Heather Tirado Gilligan
A recent partnership between the Oakland Police Department and a local not-for-profit is giving police sophisticated data about crime trends in the city. The data isn’t just changing policing methods – it’s offering residents detailed information about what’s going on in their neighborhoods.
The OPD contracted with Urban Strategies Council to perform data analysis in late March after a two-year trial run. OPD has been collecting and analyzing its own data for 10 years as part of their policing strategy. What Urban Strategies brings to the table, however, is more than what the police alone can do, said OPD captain Ersie Joyner, the watch commander of Area III, which includes East Oakland.
Urban Strategies runs Alameda County’s data clearinghouse, InfoAlamedaCounty.org. They have access not only to police records through their partnership with OPD, but also to probation and parole records, liquor store licenses and foreclosure rates – information that the police don’t have at hand, Joyner said.
“For every move I make in crime fighting strategies,” Joyner said, “they are paramount in my decision.”

**RECORD EXCERPTS:**
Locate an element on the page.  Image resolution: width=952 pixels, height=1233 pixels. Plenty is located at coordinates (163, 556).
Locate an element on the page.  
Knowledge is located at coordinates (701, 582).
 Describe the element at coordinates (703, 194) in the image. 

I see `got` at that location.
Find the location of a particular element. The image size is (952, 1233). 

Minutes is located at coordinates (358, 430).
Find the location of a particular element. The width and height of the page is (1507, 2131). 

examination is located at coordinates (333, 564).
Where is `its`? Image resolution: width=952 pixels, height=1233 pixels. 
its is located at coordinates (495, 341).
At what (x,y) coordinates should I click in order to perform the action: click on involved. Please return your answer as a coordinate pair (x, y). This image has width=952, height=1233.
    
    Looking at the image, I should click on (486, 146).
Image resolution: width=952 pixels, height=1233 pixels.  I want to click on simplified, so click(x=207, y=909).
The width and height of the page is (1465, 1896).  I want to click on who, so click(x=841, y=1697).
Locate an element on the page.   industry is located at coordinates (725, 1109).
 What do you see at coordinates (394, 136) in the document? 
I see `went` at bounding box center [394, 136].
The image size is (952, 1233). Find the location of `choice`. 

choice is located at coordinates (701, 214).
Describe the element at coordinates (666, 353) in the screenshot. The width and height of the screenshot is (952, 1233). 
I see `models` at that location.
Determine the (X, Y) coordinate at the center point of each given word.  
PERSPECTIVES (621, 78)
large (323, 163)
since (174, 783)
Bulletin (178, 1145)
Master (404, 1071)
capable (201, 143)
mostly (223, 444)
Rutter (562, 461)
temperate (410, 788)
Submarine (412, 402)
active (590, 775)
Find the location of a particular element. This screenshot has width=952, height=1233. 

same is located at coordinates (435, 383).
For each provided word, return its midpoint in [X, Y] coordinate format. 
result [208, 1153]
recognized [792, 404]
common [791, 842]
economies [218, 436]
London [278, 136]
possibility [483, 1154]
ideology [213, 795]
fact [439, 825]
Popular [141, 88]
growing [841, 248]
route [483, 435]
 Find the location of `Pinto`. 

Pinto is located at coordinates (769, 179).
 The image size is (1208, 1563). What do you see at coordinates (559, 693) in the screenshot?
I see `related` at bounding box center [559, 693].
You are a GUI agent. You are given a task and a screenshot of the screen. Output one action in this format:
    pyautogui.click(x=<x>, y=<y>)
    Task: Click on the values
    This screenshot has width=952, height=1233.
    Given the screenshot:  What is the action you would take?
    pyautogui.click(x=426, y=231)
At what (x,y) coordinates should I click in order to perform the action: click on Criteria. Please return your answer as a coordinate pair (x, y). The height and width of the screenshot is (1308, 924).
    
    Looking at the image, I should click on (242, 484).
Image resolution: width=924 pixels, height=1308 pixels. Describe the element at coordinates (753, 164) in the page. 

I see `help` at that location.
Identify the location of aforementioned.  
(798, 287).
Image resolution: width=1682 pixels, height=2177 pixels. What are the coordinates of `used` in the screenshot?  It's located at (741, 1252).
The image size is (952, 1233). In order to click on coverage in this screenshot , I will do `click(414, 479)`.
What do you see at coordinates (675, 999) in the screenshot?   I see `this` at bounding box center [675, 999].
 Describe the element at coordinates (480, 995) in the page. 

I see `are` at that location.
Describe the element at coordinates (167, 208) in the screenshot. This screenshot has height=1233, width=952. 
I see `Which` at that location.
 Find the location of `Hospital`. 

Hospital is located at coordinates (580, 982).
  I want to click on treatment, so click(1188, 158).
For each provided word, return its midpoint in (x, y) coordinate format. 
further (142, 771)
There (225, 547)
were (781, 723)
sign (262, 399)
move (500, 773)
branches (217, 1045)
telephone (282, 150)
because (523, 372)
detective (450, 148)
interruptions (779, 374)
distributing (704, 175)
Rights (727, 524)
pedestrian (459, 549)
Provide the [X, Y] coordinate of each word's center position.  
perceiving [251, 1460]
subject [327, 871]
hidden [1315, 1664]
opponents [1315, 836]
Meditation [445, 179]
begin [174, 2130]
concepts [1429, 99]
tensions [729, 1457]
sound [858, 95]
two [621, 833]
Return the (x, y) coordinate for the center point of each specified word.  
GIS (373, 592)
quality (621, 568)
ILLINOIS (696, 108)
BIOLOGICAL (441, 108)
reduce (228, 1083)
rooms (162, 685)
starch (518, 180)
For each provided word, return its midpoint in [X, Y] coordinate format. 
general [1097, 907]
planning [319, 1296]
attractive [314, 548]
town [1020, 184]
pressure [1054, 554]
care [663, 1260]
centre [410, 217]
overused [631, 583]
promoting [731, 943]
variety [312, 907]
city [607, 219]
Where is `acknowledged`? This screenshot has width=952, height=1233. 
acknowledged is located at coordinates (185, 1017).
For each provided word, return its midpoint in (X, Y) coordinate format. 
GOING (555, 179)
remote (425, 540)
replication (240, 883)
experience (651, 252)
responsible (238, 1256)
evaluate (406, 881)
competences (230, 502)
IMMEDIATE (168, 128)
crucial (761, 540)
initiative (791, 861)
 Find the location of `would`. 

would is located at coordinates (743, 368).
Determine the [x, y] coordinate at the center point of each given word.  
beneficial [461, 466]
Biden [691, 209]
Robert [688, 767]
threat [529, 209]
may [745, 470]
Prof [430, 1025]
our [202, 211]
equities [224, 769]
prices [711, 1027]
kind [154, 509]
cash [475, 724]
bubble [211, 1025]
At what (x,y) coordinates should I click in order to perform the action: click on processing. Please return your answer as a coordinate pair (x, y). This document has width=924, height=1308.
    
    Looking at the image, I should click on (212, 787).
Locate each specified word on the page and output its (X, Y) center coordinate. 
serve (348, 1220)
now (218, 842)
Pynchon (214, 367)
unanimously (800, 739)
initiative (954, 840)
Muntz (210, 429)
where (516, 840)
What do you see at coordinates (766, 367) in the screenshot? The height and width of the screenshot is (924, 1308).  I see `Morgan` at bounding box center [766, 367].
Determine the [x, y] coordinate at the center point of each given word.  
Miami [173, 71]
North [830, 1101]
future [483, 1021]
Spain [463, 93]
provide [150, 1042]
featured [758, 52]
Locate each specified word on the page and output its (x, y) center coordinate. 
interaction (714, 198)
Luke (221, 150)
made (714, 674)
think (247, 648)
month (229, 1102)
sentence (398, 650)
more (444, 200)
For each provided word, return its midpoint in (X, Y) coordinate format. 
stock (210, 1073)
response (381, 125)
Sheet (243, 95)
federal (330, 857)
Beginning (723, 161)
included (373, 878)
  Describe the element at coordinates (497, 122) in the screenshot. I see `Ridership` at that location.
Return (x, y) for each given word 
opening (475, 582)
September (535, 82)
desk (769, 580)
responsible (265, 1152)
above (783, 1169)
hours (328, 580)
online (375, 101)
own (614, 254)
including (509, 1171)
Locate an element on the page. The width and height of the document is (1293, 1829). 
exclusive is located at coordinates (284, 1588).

**WHAT TO WORK ON:**
**A)** Reproduce the stretch of the Oakland police crime-data article from "Heather Tirado Gilligan" through "in their neighborhoods.".
**B)** Write the next part of the article on Oakland's police crime-data partnership, continuing after its final sentence.

**ANSWER SET:**
**A)**
Heather Tirado Gilligan
A recent partnership between the Oakland Police Department and a local not-for-profit is giving police sophisticated data about crime trends in the city. The data isn’t just changing policing methods – it’s offering residents detailed information about what’s going on in their neighborhoods.

**B)**
Mapping crime and trends
On a weekly basis, Urban Strategies develops a set of maps for each neighborhood that gives commanders a quick understanding of complex data.
Crime isn’t consistent across the city, and watch commanders have changing needs, said Steve Spiker, Research and Technology Director for Urban Strategies. Command Area II may want more information about street robberies, for instance, while Area III may need data to help solve a spate of shootings.
That’s the kind of specificity that’s needed to really understand crime trends in the city, Joyner said.
The police department, Spiker said, has come a long way since using pins on a map to understand trends.
In-depth information, Spiker said, eliminates guesswork and explains the nuances of what’s going on in the neighborhood, such as confirming, for instance, that foreclosures really do actually attract crime.
The information has changed his approach to policing, Joyner said, adding that he can use his knowledge about what’s going on in the neighborhood to “put the cops on the spot.” Urban Strategies also looks at year-to-year data to see if particular areas where policing efforts have been concentrated actually have less crime.
The command staff wants to know where to send resources, but they want a sense of trends over time too, Spiker said. Property crimes increase in the winter, for example, and violent crimes are more frequent in the summer.
“If you don’t have that in the back of your mind,” Spiker said, “then your planning will be off.”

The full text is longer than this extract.